0

I'm new to java.

Can anybody tell me that is the easiest way to compare two string except one character?

like:

'test' 'text'  //only one character different

should return true

==============================

like input:

'test' 'txxt' //two character different return false

should return false

I know we can compare with a for loop. Is there any other way to do that? Thx for your help. : )

Tyler.z.yang
  • 2,402
  • 1
  • 18
  • 31
  • How should we behave if the strings are different lengths? (test vs. testy) – Jeff Ferland Nov 27 '14 at 16:03
  • 2
    If they have same length then simply loop through each character and stop when you find 2nd difference. If length can be different then it may be little bit more tricky. – Adriano Repetti Nov 27 '14 at 16:04
  • I only know to do this by using [Levenshtein distance](http://en.wikipedia.org/wiki/Levenshtein_distance) but may be kind overkill for what you're looking for. – Luiggi Mendoza Nov 27 '14 at 16:04
  • @JeffFerland the length of this string will be the same. – Tyler.z.yang Nov 28 '14 at 01:02
  • Hi @AdrianoRepetti Thx for your answer. Like I said, I know we can compare with a for loop. What I want to know is, is there any other easier way to do that? – Tyler.z.yang Nov 28 '14 at 01:03
  • @Tyler.z.yang without a loop? No, as for _normal_ string comparison each character obviously must be evaluated. One last point: this code is (kind of) fast but it's **WRONG** because it assumes each string element is a character. Java's strings are made of UTF-16 code points and UTF-16 is not fixed length encoding. You're Chinese and most of your characters will be encoded in 2 bytes (1 code point, 1 Java's Char) but it's not always true (for example with Traditional Chinese characters or some older ideograms). You _may_ (!!!) not worry about this but you should be aware. – Adriano Repetti Nov 28 '14 at 08:19
  • Suggested reading: http://stackoverflow.com/a/27229590/1207195. You may also enjoy to read about [Hamming distance](http://en.wikipedia.org/wiki/Hamming_distance) (in your case it may be optimized). – Adriano Repetti Dec 02 '14 at 17:01

2 Answers2

4

Assuming the Strings are the same size, here is a solution.

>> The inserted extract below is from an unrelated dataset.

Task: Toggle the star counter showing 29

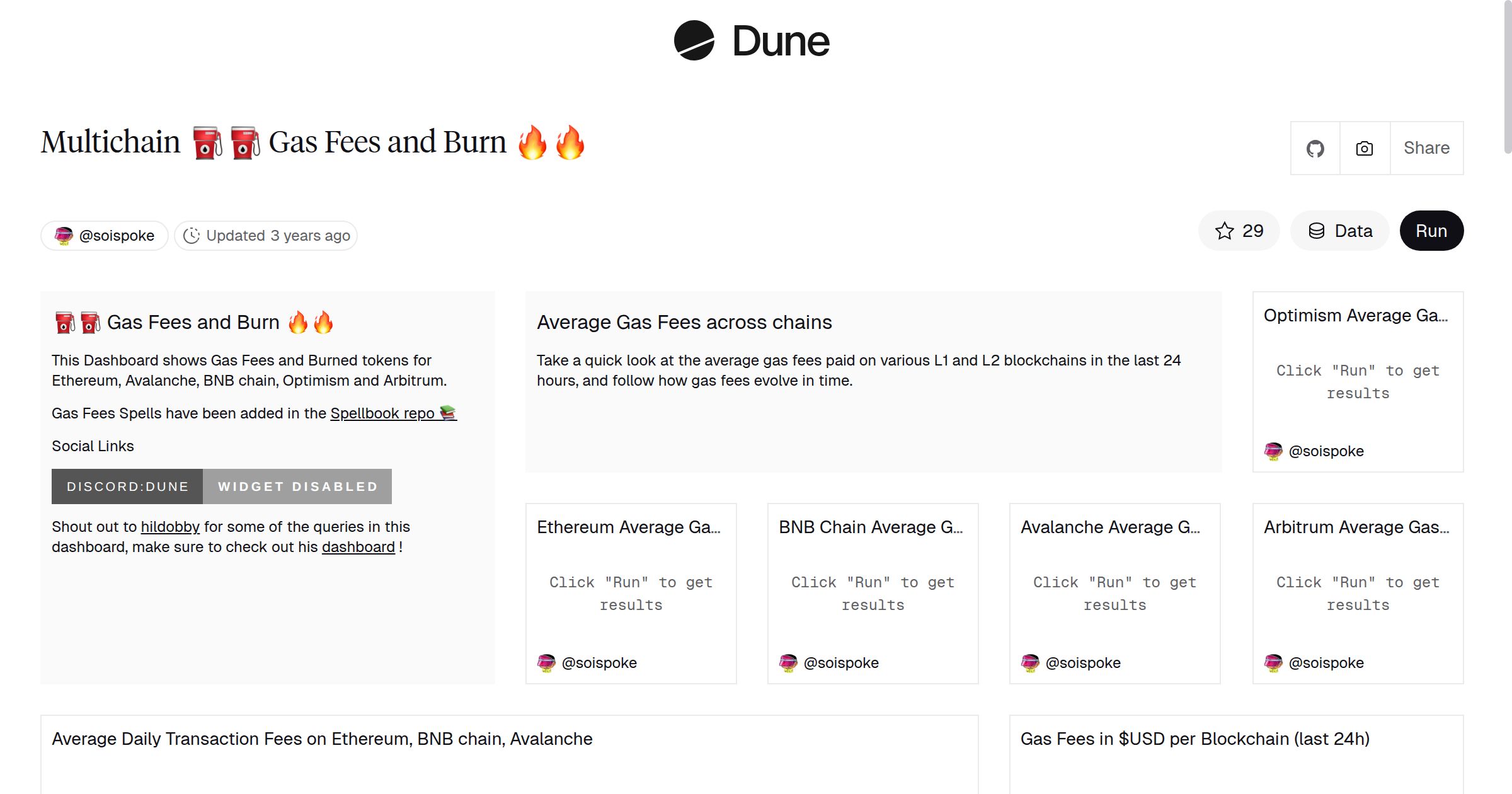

This solution will need to be altered slightly for uneven String lengths

boolean compareStrings(String str1, String str2) {
    if (str1.length() != str2.length())
        return false;
    int differences = 0;
    for (int i = 0; i < str1.length(); i++) {
        if(str1.charAt(i) != str2.charAt(i))
            if(++differences > 1)
                return false;
    }
    //if the execution is here, then there are 0, or 1 differences, so return true
    return true;
}
David.Jones
  • 1,413
  • 8
  • 16
  • Thx for your answer. But I want to know whether there is a way to avoid something like for loop? – Tyler.z.yang Nov 28 '14 at 01:05
  • In order to solve the problem you specified you HAVE to iterate through all of the characters, unless the differences between the two string is greater than one character. The QUICKEST this problem can be solved is O(str.length). The answer I have provided does this. – David.Jones Nov 28 '14 at 01:13
  • Here is my question: "I know we can compare with a for loop. Is there any other way to do that? Thx for your help. : )" – Tyler.z.yang Nov 28 '14 at 01:16
  • The quick answer is no, you can't. You have to look at every character in the string in order to compare the two. If you use a for loop, while loop, or use an iterator...etc, it doesn't matter. What matters is the execution and memory efficiency. – David.Jones Nov 28 '14 at 01:20
  • 1
    This is absolutely a viable solution and many people will live happy with this (but code should be changed: if lengths differ by 1 then they may be considered equal). That said future readers must be aware this isn't UNICODE aware. It may not be an issue (if strings contain only ASCII characters) but every programmer working with strings should be aware of other issues. – Adriano Repetti Nov 28 '14 at 08:42
  • 1
    Let me quickly summarize what you should be aware of: 1) in UNICODE there are duplicates, for example **à** may be a single `Character` or made by two surrogates (**a** and trailing low surrogate for accent). If you compare `Character` by `Character` then you won't handle this. – Adriano Repetti Nov 28 '14 at 08:48
  • 1
    2) Java's `String` is UTF-16 encoded, each code point is 2 bytes but UTF-16 is not a fixed length encoding then one _character_ may be encoded as two `Character`s (type name is absolutely misleading, they're not characters but _code points_). It's not an issue for most western languages but you'll see the difference with far-east languages. – Adriano Repetti Nov 28 '14 at 08:50
  • 1
    3) Not in every culture shares same _definition_ of character. For example "ch" in Czech is _logically_ counted as one single character, historically is a digraph but it's often written (because of computer keyboards) as two separate characters. Even more obvious: think about Korean syllables (two or more letters are grouped into a single character - a syllable - with a specific code point in UNICODE). Here character by character comparison won't work (even with a fixed length encoding like UTF-32). – Adriano Repetti Nov 28 '14 at 08:53
  • 1
    4) This may not be an issue but if comparison should be case insensitive then more issues will arise: more lower case characters may equal to a single upper case character and not all UNICODE implementations works well (two examples: think about "ß" and "ss" in German). – Adriano Repetti Nov 28 '14 at 08:58
  • 1
    Most of code running out there won't work? No, it doesn't. It works pretty well 99% but there is that 1%. For a little bit more structured discussion: [this post](http://stackoverflow.com/a/23370462/1207195), [this post](http://stackoverflow.com/a/17941178/1207195), [this post](http://stackoverflow.com/a/26118918/1207195) and [this article](http://en.wikipedia.org/wiki/Duplicate_characters_in_Unicode). Many posts on SO about UNICODE surrogate handling... – Adriano Repetti Nov 28 '14 at 09:02
0

Try this method. It should work for every string combination but, depending on usage, maybe a performance tuning is needed.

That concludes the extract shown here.